Applied Energy, Vol.238, 274-283, 2019
Effects of pressure and sea water flow on natural gas hydrate production characteristics in marine sediment
Natural gas hydrates (NGHs) widely exist in continental permafrost or marine sediment, and with a carbon quantity twice that of all fossil fuels combined, they are a potential energy source for the future. The efficient exploitation of NGHs has been a popular topic of research worldwide. Currently, existing NGH exploitation methods each present characteristic defect. In this study, by combining visualization studies with sea water phase migration, which is a crucial factor influencing NGH exploitation, the method of water flow erosion was utilized to enhance the driving force of methane hydrate (MH) dissociation. The influence of seawater migration on MH dissociation was systematically and visually studied by controlling different back pressures and seawater flow rates. There was no observed influence of temperature or pressure variation during the MH dissociation process.

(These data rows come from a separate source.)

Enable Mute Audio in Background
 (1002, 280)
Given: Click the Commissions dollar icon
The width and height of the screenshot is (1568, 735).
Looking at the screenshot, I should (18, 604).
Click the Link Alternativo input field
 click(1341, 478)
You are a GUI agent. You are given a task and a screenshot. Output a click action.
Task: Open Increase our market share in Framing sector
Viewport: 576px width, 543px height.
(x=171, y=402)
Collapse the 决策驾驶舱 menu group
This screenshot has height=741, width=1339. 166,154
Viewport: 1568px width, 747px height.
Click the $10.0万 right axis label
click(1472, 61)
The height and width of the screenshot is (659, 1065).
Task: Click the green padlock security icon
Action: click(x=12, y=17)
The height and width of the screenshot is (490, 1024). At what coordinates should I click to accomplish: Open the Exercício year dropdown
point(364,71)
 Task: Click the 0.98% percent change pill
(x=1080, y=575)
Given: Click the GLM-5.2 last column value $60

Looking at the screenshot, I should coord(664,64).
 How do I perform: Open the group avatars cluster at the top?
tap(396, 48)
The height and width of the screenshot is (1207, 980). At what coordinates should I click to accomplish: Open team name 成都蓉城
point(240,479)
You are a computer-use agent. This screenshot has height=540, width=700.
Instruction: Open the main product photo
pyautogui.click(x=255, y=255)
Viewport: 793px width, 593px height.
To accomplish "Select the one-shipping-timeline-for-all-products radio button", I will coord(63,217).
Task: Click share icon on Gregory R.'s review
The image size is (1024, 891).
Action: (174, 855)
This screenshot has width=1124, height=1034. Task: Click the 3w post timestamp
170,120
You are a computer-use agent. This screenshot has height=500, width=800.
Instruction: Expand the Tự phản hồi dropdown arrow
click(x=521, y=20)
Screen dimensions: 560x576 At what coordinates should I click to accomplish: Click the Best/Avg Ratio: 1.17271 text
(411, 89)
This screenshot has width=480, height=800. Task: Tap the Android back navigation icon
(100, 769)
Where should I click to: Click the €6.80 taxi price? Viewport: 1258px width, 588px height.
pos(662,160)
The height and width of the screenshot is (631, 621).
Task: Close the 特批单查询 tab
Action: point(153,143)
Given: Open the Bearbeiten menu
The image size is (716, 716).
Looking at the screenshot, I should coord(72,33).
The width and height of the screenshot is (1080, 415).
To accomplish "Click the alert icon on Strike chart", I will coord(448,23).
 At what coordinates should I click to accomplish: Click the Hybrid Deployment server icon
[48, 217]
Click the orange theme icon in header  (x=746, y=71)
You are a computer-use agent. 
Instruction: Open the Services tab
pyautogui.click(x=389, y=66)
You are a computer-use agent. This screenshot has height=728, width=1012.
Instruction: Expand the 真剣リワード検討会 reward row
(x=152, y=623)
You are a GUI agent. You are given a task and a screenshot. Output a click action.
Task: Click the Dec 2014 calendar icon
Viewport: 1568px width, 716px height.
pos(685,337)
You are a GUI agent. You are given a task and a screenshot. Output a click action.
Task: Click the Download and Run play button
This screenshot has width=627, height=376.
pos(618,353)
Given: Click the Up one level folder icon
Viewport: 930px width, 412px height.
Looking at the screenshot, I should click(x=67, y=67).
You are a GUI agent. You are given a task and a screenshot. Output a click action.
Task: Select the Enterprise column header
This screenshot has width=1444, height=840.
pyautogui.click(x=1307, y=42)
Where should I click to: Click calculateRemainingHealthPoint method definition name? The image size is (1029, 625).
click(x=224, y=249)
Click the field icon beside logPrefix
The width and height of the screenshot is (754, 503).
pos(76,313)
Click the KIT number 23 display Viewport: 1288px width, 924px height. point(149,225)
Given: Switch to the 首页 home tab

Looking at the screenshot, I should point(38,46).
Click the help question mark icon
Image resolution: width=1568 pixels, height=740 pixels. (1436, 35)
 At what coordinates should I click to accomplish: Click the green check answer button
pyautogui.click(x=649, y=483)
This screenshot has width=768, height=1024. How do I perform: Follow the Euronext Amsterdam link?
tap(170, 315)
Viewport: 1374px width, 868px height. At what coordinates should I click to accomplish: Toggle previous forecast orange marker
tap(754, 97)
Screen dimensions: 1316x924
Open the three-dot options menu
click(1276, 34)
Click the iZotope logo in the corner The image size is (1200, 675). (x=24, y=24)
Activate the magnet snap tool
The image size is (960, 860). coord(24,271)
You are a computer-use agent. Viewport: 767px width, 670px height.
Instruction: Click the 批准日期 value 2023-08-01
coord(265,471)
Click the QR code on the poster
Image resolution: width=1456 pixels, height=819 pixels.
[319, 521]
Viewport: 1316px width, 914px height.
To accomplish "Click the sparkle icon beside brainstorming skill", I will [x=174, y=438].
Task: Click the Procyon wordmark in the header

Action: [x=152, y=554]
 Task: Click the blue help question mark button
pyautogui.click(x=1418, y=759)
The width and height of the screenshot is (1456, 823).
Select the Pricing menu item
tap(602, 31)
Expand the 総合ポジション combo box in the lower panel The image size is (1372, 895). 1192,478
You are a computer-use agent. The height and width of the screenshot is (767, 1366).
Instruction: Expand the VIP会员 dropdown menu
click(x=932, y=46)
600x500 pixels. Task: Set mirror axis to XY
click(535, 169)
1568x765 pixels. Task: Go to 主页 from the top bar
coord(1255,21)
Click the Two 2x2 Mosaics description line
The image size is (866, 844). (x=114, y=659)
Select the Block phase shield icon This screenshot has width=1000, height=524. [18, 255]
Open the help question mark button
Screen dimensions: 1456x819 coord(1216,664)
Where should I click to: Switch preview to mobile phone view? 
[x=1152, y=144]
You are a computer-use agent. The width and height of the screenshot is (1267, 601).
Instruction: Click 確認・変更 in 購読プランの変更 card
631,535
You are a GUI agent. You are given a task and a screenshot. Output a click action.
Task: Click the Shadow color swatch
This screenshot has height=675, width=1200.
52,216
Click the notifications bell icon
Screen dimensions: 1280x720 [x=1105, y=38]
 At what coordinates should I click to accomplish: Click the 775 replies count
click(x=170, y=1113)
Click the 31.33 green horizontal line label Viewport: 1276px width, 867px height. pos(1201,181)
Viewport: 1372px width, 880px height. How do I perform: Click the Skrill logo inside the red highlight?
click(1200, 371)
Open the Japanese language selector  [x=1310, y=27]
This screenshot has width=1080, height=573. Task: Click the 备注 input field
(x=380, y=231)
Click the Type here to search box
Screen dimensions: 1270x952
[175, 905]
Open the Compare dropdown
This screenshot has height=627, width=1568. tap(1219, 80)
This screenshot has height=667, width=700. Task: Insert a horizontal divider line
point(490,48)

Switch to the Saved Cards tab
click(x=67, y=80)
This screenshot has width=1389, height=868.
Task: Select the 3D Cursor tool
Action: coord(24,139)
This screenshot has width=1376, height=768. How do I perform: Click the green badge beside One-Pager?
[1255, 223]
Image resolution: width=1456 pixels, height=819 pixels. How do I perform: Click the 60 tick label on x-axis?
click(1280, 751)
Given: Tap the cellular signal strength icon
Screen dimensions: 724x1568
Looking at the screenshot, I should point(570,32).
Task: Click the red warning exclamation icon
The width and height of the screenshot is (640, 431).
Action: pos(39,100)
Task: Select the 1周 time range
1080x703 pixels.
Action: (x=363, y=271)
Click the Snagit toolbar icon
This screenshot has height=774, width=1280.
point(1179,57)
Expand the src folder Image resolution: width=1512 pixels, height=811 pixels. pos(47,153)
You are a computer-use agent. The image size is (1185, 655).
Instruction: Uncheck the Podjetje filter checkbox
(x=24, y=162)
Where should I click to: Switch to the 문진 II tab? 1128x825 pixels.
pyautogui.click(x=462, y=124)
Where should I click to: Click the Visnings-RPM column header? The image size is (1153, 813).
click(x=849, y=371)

The results showed that the chemical potential difference between the hydrate phase and aqueous phase caused MH dissociation during the seawater flow process and that the rate of MH dissociation increased with decreasing backpressure and increasing water flow rate. It can be predicted that there will be no MH dissociation or time variations of absolute MH dissociation when the water flow rate is sufficiently low or high. The water migration, water phase permeability and MH dissociation strongly interacted with one another. This study combined a visualization study with theoretical analysis and first found that the gradient decrease of pressure difference lead to the increase of permeability during different stages of the seawater flow process.